4 Unique Ways A.I. Will Affect the Healthcare Industry

No industry is immune to the impact of A.I. Whether you work in healthcare or manufacturing, you are a truck driver or pilot – artificial intelligence will soon enough affect the way you approach your day job.

And this is a fact we can all embrace.

For A.I. brings a wealth of opportunity in its efficiencies. Moreover, in fields such as healthcare, the potential for improved levels of service thanks to machine learning, clinical image analysis and other digital enhancements suggest we are on the cusp of a revolution.

Data-Driven Treatments

Big data is redefining industries across the spectrum; nowhere more so than in healthcare. A computer’s ability to analyse swathes of data is helping to expedite drug innovation, as test analyses become ever more involved.

As our understanding of individual treatments increases, doctors can prescribe courses of medication with more confidence, improving a patient’s rate of recovery considerably.

Evolved Understanding

An ongoing concern in healthcare revolves around a lack of understanding of neurological trauma or the potential long-term effects of brain damage. There are pockets of research, however, looking to combat such instances through smart algorithms assessing a patient’s ‘brain age’ following a violent shock.

Imagine the impact of a car crash – the associated trauma can be hard to determine yet have devastating effects on all involved. If we can leverage computer power to assist in diagnosis then prognosis, doctors will have a much clearer path to treatment recommendations. They can also flag increased risk of later-life neurological conditions, such as dementia.

In turn, they can take actions to slow any possible decline.

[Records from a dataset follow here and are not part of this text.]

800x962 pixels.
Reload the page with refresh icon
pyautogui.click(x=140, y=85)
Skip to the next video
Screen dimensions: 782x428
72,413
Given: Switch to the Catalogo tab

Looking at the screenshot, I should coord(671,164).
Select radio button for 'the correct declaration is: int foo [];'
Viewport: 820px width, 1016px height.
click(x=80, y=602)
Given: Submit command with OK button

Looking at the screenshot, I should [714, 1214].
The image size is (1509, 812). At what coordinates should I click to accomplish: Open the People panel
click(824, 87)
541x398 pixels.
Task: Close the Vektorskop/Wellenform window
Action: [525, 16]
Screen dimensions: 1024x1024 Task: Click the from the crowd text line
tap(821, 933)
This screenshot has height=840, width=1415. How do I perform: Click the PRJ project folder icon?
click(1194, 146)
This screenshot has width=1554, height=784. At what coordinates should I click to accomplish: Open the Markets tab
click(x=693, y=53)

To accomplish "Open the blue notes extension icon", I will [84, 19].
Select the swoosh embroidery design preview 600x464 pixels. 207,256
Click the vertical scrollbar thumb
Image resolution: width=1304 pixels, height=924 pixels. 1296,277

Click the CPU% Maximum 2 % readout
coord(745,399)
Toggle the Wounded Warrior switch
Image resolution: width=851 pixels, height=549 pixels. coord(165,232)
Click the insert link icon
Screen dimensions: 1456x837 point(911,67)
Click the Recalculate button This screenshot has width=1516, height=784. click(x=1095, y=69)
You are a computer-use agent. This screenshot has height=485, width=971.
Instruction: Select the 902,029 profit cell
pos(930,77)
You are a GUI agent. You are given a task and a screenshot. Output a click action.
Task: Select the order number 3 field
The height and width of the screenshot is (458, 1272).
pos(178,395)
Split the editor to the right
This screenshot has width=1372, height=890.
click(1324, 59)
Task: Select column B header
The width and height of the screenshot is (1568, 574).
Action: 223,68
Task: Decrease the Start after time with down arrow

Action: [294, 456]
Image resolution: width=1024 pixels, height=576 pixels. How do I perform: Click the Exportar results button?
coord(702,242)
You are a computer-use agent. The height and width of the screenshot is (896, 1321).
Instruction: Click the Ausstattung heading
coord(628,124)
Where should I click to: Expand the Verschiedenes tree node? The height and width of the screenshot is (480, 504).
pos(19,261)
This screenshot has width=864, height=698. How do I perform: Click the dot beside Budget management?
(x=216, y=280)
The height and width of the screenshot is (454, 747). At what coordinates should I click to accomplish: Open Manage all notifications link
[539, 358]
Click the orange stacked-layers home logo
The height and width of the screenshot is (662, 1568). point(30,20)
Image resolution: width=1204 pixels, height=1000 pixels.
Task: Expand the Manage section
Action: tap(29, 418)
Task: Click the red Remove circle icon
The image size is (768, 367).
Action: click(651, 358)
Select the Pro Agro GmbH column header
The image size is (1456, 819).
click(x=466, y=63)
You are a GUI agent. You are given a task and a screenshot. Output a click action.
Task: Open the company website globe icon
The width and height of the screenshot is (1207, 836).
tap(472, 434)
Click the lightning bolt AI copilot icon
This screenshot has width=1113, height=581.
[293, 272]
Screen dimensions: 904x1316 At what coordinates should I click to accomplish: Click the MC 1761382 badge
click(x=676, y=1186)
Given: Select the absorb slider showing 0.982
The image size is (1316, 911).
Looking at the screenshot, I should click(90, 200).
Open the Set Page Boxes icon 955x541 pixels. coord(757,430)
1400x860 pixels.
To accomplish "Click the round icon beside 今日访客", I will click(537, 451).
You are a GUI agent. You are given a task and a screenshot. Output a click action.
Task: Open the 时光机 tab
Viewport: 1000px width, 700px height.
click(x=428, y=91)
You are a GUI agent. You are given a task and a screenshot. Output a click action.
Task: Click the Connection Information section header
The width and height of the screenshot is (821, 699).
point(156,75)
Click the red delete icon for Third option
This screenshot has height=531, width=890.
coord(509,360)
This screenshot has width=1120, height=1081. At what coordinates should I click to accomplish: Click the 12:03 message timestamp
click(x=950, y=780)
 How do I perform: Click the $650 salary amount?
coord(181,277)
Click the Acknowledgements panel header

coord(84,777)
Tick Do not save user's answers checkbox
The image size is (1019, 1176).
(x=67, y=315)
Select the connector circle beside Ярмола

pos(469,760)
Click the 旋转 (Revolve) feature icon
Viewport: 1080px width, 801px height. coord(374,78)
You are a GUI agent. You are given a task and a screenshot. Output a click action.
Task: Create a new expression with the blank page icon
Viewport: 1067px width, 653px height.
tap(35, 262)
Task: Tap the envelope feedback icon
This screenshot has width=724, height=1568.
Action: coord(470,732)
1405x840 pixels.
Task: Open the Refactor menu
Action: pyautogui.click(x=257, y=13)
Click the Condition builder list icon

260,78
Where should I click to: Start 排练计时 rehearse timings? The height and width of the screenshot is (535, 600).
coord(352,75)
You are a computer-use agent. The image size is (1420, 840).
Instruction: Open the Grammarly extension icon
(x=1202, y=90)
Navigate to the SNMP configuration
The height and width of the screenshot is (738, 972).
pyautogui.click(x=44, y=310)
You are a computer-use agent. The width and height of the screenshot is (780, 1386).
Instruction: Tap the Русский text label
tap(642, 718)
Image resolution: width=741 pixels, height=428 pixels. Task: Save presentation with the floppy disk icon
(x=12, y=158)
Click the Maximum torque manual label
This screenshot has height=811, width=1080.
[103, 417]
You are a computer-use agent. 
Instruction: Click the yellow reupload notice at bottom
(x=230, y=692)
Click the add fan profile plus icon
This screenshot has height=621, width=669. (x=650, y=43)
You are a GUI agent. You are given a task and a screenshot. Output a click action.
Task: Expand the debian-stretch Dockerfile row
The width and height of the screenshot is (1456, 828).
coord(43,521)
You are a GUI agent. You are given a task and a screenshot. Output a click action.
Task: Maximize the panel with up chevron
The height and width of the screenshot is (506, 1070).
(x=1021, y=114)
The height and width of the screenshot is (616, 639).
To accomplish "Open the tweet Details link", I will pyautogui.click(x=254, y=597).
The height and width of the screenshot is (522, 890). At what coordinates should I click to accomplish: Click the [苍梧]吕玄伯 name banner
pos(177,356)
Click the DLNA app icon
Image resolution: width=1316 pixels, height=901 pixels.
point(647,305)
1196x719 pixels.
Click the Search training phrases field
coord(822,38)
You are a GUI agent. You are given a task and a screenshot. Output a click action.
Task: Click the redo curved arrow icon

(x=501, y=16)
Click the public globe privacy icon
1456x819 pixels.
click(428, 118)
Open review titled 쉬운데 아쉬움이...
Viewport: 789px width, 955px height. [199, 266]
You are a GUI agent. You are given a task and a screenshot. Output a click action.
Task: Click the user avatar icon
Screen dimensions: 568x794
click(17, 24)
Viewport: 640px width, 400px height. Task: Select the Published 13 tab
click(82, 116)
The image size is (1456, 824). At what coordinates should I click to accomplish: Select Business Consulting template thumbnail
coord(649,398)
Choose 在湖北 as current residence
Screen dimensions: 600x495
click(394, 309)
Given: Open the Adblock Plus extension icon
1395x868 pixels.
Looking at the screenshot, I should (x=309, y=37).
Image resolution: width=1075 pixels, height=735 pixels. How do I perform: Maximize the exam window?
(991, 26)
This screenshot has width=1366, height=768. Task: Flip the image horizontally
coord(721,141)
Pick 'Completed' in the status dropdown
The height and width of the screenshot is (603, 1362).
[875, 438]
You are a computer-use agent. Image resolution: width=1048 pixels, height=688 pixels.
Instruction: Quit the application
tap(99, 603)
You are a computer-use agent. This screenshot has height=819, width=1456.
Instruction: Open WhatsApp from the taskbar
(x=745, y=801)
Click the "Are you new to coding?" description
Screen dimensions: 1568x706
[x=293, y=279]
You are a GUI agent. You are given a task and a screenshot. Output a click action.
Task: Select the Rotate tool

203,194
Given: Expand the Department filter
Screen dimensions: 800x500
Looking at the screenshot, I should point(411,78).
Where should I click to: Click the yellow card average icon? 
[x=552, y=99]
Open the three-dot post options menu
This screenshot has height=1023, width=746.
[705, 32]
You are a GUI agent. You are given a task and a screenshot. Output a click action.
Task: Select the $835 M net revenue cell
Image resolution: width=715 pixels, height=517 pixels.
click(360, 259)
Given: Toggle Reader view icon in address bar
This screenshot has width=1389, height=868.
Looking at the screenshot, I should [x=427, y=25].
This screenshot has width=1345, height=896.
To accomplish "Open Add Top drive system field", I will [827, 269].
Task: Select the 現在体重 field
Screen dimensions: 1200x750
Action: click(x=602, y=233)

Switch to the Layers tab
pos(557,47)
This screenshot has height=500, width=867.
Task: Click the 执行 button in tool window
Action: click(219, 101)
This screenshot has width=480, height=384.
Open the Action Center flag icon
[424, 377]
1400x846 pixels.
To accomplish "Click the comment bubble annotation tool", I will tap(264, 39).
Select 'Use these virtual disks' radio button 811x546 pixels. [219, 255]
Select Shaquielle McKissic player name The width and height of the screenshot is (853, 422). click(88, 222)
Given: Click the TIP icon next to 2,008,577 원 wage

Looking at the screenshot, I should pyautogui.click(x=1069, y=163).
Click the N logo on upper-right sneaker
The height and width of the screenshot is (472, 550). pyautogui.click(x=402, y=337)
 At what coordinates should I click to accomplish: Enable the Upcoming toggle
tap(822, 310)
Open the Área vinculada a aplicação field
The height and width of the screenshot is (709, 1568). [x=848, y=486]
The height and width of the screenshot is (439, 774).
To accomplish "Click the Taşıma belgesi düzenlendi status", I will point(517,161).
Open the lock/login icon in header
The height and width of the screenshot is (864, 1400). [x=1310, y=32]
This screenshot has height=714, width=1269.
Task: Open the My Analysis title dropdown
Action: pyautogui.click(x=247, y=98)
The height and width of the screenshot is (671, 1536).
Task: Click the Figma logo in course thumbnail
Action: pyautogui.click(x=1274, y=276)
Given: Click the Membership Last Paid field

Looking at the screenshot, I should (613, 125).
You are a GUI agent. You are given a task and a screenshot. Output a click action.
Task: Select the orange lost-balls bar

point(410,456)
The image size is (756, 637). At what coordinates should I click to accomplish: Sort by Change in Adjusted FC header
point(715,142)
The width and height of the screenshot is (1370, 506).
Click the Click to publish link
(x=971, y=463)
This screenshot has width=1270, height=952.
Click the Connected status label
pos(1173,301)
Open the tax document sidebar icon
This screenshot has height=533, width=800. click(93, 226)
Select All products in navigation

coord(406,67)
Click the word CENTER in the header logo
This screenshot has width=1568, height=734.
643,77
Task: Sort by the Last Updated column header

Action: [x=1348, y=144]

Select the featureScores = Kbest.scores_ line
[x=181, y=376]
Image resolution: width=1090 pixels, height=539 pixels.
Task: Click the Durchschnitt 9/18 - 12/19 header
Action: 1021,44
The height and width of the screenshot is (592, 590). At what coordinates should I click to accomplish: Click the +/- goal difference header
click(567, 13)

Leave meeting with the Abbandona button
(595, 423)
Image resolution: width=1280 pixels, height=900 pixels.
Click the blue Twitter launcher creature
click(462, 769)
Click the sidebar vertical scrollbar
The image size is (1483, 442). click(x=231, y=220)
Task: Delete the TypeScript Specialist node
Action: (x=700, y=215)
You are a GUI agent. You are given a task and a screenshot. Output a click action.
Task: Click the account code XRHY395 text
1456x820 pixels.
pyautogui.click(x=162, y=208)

Automated Staff Management

One of the most prominent challenges to afflict the healthcare sector is staff shortages. Ensuring that a hospital has sufficient coverage to deal with ensuing events is incredibly complex, with many inefficiencies across the board.

Artificial intelligence and automated staffing solutions allow organisations to operate on a dynamic model. That is, they staff up at times when they know there could be increased patient care demand, while they also allow the unrequired resource to attend other hospitals or clinics when demand drops.

Such flexibility guarantees an optimum model by which to use staff time, mitigating shortages.

Predictive Treatment

A further application of A.I. lies in predictive medicine. Heart disease is a common cause of death in patients of all ages. However, predictive modelling is proving a robust approach to determine death risk and, thus, plan preventative measures for those deemed in most danger.

For example, a virtual 3D render of the heart can plot how the organ beats, with machine learning, MRI and other medical testing determining the presence of previously unobservable risks.

Interestingly, magnetic resonance is finding other powerful applications, particularly in the field of MBST therapy. MBST is a non-invasive therapy with no known side effects since studies have indicated that patients suffering from pain associated with osteoarthritis have reported a reduction in pain levels post-therapy. Other clinical studies have shown an increase in bone mass density after Magnetic Resonance Therapy.

Thus, it is not only the predictive systems that will benefit the broader population but technological innovation on a wider scale that will be truly revolutionary.